Research & Outputs
My work is located within critical security studies. I research security in digital spaces, focusing in particular on gender, militarisation, and ways of knowing. I sometimes publish on teaching, too. My current work focuses on social media use by militaries and arms companies, asking questions around militarisation, identity and representation.

Current work
My work at the moment examines security - and sometimes identity - in digital space. For this, I have obtained a grant from the University of Gloucestershire Small Grants Fund and was selected to participate in the British Academy/CIFAR UK/Canada knowledge exchange symposium on the subject of security. As part of this, I co-organised (with Holly Ann Garnett and Jeffrey Whyte) a workshop held 10 and 11 September 2021 titled 'Security, Truth and the Crisis of Democracy'. In December 2022 I participated in the International Studies Association International Security Studies Section Pay it Forward mentoring programme for early-career women in security.
PhD work
My PhD examined how UK state identity is constructed in online British mainstream media representations of the 2011 conflict in Libya.
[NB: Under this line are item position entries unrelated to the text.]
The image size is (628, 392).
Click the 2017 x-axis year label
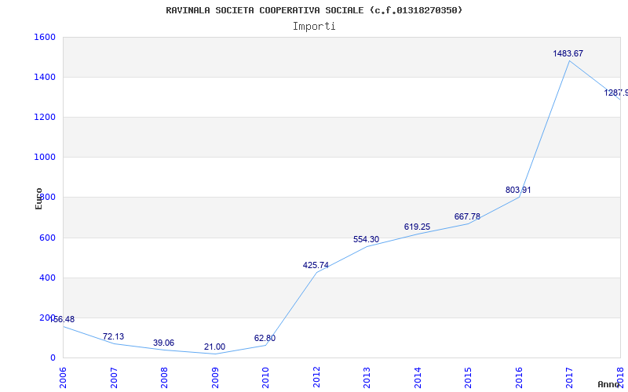pos(570,375)
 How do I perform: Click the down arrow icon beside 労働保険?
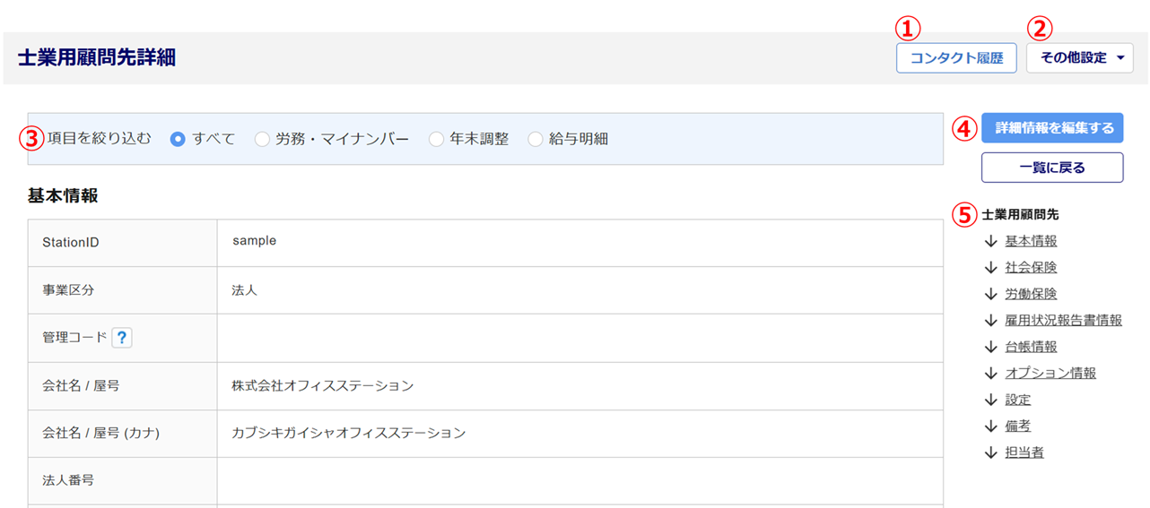pos(990,294)
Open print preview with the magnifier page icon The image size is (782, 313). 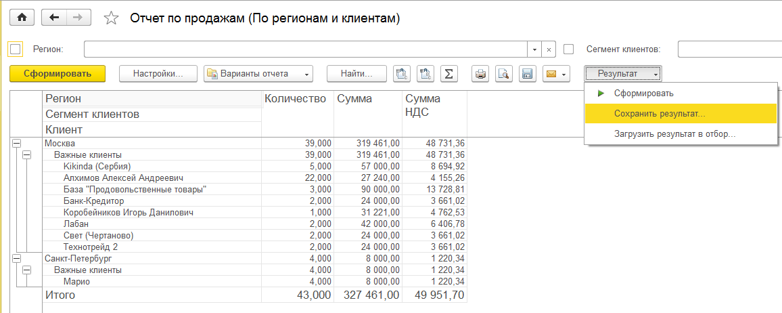tap(504, 74)
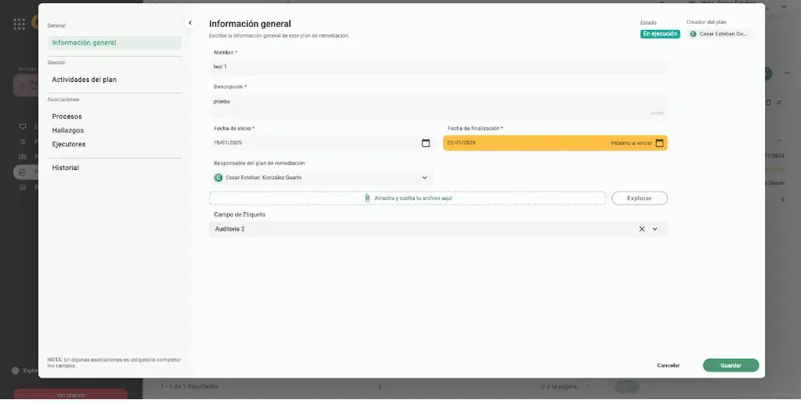Expand the Responsable del plan dropdown

coord(425,178)
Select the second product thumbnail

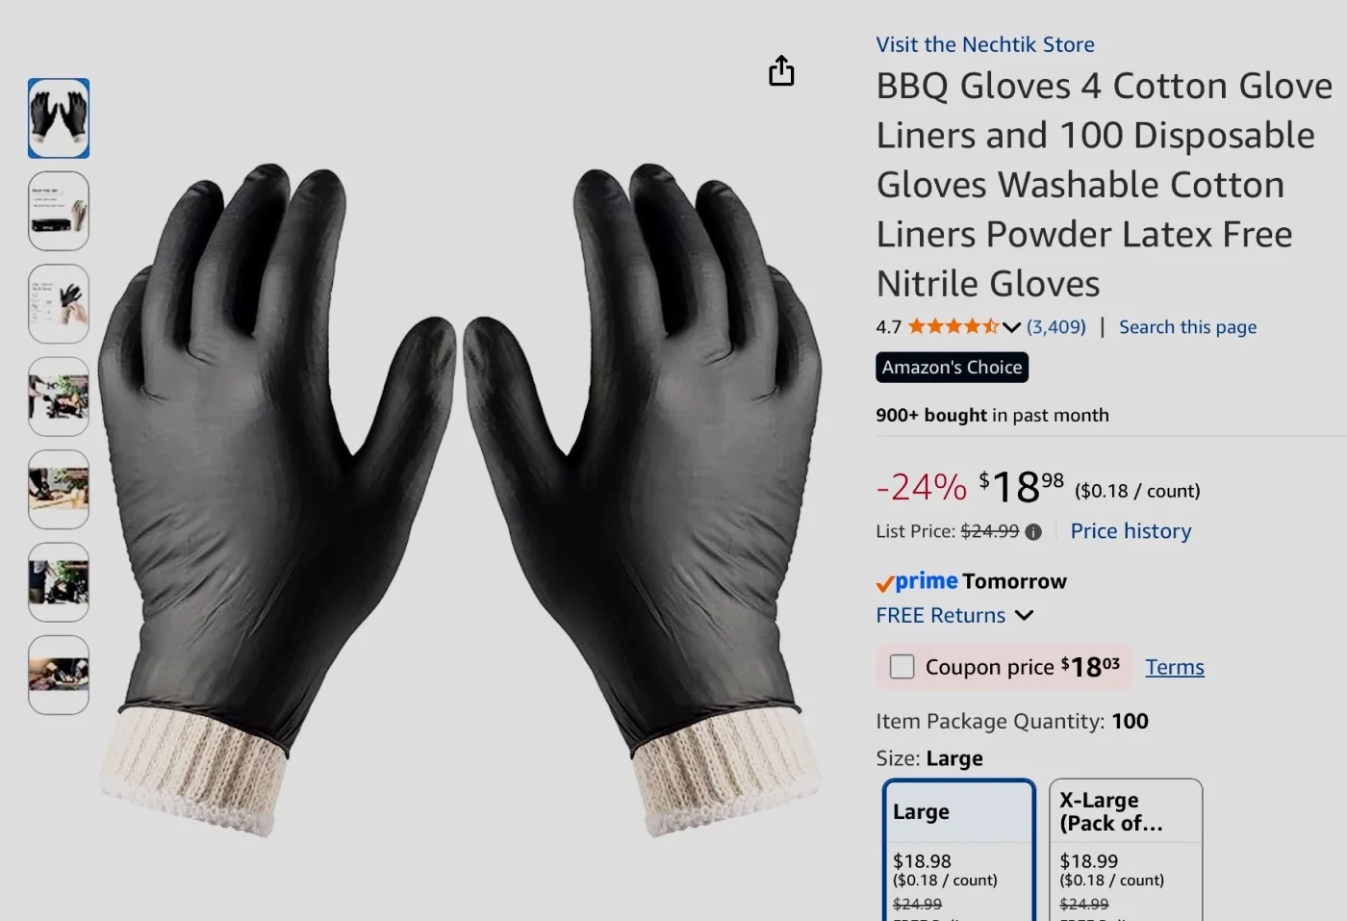pos(59,212)
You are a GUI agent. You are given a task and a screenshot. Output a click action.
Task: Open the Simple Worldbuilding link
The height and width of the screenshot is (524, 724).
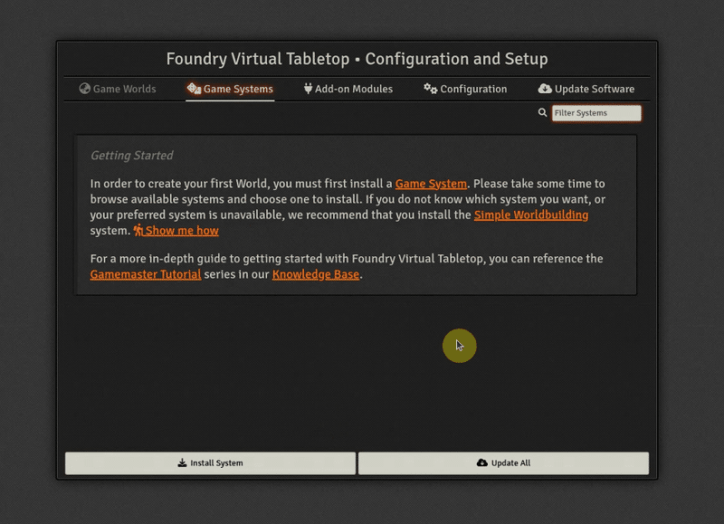[x=531, y=214]
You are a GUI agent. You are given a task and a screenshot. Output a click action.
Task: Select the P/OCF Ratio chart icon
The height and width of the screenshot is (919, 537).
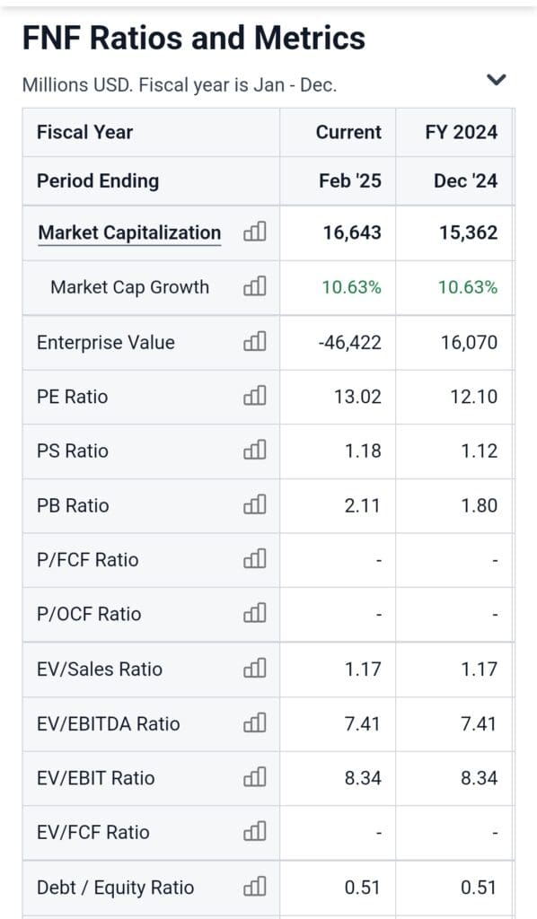tap(254, 614)
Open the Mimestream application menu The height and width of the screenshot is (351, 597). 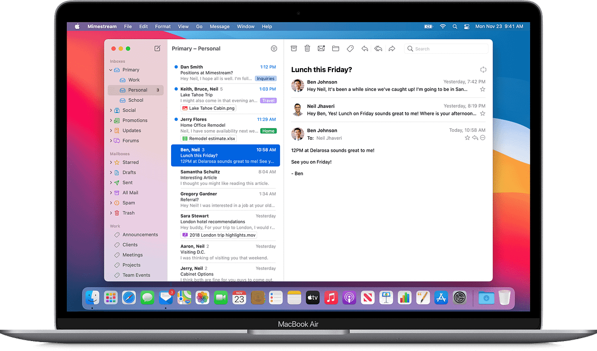click(x=101, y=26)
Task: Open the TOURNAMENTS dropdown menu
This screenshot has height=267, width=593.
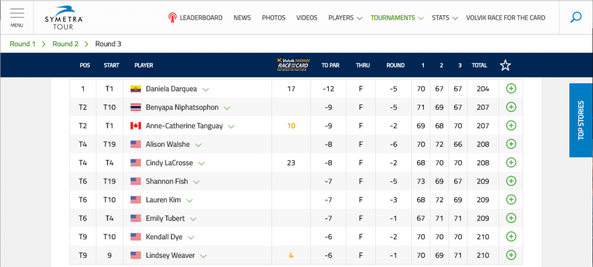Action: point(397,18)
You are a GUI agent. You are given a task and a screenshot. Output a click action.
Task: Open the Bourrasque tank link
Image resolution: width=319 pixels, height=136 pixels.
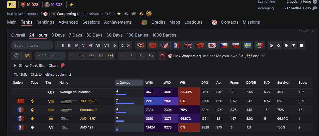pos(89,110)
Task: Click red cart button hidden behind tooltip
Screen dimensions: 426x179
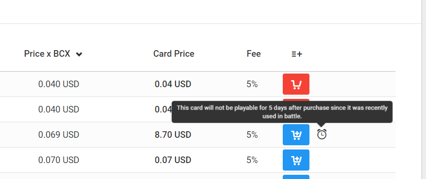Action: 296,100
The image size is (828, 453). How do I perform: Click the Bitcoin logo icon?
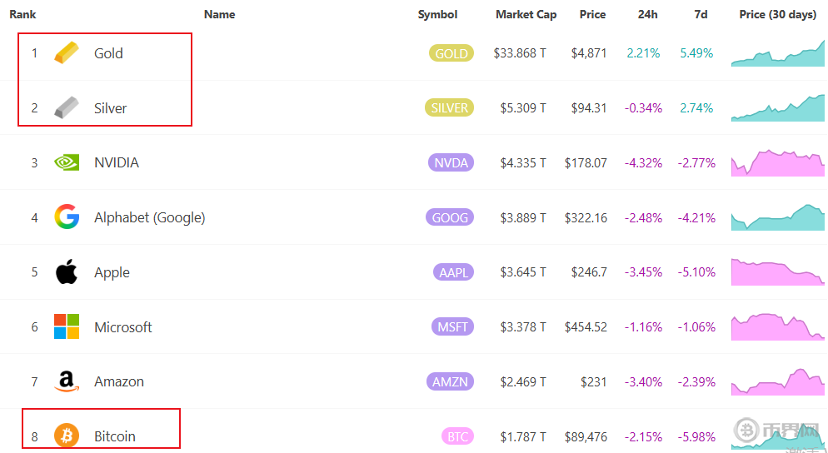(67, 436)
I was awarded my PhD in 2020. Using a discourse-theoretic approach, I drew on David Campbell's work Writing Security to show that this conflict is represented as a threat in myriad ways, re/producing the identity of the UK as a state in the process. In this case identity constructions rely upon an identity/difference binary which draws heavily upon gendered-Orientalism to code the UK as positive (moral, enlightened, a leader) and Libya as negative (violent, backward, tempting, childlike). I am - gently! - producing three papers out of my PhD materials. The first of these can now be found at the link above.